## [SOURCE MATERIAL]

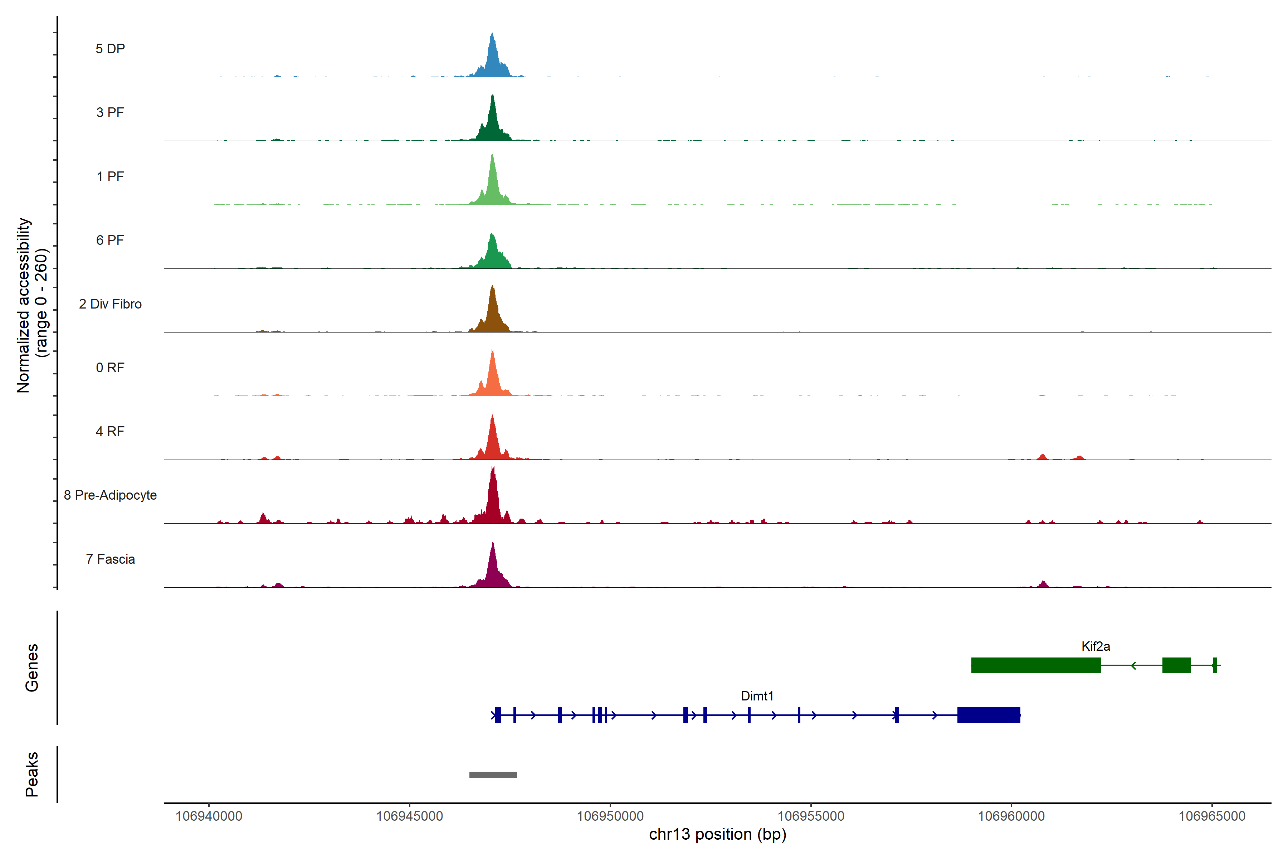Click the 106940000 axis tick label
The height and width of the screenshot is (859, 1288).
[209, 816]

---

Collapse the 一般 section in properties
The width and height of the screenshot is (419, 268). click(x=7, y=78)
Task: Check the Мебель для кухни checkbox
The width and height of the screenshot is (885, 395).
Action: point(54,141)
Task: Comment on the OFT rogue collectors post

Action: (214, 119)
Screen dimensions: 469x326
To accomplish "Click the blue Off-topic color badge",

---

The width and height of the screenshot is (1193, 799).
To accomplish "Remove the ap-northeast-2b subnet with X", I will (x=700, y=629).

## [INSTRUCTIONS TO FOLLOW]
Copy the lines above word for word, beginning with the line that contains "Collapse the 一般 section in properties" and continuing through the line that contains "the blue Off-topic". Include both of those lines.

## [EXERCISE RESPONSE]
Collapse the 一般 section in properties
The width and height of the screenshot is (419, 268). click(x=7, y=78)
Task: Check the Мебель для кухни checkbox
The width and height of the screenshot is (885, 395).
Action: point(54,141)
Task: Comment on the OFT rogue collectors post

Action: (214, 119)
Screen dimensions: 469x326
To accomplish "Click the blue Off-topic color badge",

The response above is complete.